» DATA TO EXAMINE
____________

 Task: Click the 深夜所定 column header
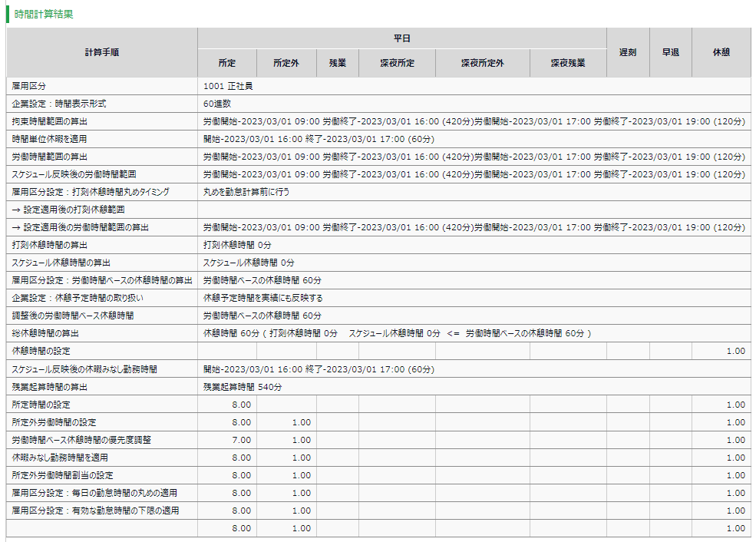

____________

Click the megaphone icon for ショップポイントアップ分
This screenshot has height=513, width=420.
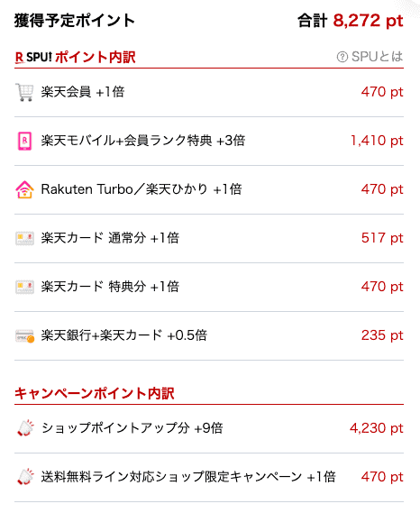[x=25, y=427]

____________

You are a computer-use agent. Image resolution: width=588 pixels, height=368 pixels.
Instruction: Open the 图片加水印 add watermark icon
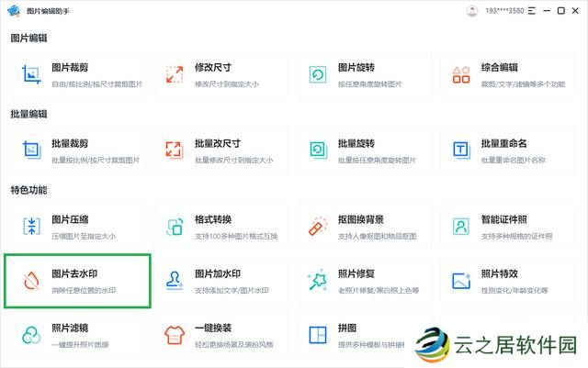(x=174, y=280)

____________

» PROBLEM STATEMENT
Please report every line in the entries above that holds the string "Click".

» YOUR RESPONSE
 Task: Click the 深夜所定 column header
Click the megaphone icon for ショップポイントアップ分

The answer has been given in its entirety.